## Begin Exercise data
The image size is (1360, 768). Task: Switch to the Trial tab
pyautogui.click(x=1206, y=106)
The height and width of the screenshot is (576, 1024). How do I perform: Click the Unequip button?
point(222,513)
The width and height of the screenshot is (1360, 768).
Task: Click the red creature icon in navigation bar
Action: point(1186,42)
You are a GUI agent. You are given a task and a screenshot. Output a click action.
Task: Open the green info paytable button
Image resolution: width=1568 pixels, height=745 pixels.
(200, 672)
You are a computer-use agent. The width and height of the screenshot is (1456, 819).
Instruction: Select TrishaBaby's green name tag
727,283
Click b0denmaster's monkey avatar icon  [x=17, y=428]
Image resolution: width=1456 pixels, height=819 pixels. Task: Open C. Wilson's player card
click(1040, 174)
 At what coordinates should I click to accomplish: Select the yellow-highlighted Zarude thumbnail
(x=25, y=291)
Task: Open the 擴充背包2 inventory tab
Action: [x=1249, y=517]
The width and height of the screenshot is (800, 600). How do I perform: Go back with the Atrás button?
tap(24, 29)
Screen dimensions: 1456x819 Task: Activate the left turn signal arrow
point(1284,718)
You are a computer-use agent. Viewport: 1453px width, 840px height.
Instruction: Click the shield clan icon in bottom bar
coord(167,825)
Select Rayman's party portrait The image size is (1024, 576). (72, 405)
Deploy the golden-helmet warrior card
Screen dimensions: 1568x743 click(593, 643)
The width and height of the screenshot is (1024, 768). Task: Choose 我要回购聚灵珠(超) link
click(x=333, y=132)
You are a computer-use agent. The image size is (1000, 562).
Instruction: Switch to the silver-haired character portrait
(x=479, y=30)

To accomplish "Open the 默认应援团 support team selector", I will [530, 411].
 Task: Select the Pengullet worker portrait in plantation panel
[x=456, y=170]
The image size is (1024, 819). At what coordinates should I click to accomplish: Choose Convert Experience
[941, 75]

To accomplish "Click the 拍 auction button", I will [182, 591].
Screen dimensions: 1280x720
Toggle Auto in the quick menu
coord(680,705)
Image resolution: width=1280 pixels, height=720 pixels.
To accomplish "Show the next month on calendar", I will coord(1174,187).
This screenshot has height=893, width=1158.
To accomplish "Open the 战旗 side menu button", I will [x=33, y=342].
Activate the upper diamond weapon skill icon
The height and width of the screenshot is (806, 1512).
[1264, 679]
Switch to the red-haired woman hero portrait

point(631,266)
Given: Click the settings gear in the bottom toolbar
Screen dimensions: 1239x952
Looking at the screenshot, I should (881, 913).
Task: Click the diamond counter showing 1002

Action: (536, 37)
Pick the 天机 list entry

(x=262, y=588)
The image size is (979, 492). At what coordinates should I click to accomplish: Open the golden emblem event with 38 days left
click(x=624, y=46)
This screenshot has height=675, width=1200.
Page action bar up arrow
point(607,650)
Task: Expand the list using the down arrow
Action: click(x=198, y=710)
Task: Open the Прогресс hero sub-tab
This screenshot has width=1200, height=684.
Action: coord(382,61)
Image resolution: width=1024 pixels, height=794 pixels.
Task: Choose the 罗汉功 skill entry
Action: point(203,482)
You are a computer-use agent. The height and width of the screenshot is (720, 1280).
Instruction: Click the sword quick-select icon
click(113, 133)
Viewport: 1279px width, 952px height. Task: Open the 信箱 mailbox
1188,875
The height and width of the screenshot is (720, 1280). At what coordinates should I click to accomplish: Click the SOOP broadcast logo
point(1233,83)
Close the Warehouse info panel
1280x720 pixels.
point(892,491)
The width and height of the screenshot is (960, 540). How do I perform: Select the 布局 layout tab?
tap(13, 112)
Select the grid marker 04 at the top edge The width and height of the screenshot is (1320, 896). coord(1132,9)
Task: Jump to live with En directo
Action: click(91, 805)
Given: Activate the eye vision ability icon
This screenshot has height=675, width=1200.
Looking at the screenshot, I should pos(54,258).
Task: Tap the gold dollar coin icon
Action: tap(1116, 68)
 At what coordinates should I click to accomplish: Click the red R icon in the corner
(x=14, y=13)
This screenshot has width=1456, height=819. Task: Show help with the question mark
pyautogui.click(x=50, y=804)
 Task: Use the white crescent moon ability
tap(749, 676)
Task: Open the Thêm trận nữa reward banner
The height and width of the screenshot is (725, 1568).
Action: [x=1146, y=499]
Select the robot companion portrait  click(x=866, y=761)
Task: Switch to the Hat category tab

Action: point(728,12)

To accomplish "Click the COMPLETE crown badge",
## End Exercise data
• [The exercise] Return the lines between the line holding "This screenshot has height=893, width=1158." and the line holding "tap(13, 112)", inclusive, exactly as they appear.

• [Answer to the exercise]
This screenshot has height=893, width=1158.
To accomplish "Open the 战旗 side menu button", I will [x=33, y=342].
Activate the upper diamond weapon skill icon
The height and width of the screenshot is (806, 1512).
[1264, 679]
Switch to the red-haired woman hero portrait

point(631,266)
Given: Click the settings gear in the bottom toolbar
Screen dimensions: 1239x952
Looking at the screenshot, I should (881, 913).
Task: Click the diamond counter showing 1002

Action: (536, 37)
Pick the 天机 list entry

(x=262, y=588)
The image size is (979, 492). At what coordinates should I click to accomplish: Open the golden emblem event with 38 days left
click(x=624, y=46)
This screenshot has height=675, width=1200.
Page action bar up arrow
point(607,650)
Task: Expand the list using the down arrow
Action: click(x=198, y=710)
Task: Open the Прогресс hero sub-tab
This screenshot has width=1200, height=684.
Action: coord(382,61)
Image resolution: width=1024 pixels, height=794 pixels.
Task: Choose the 罗汉功 skill entry
Action: point(203,482)
You are a computer-use agent. The height and width of the screenshot is (720, 1280).
Instruction: Click the sword quick-select icon
click(113, 133)
Viewport: 1279px width, 952px height. Task: Open the 信箱 mailbox
1188,875
The height and width of the screenshot is (720, 1280). At what coordinates should I click to accomplish: Click the SOOP broadcast logo
point(1233,83)
Close the Warehouse info panel
1280x720 pixels.
point(892,491)
The width and height of the screenshot is (960, 540). How do I perform: Select the 布局 layout tab?
tap(13, 112)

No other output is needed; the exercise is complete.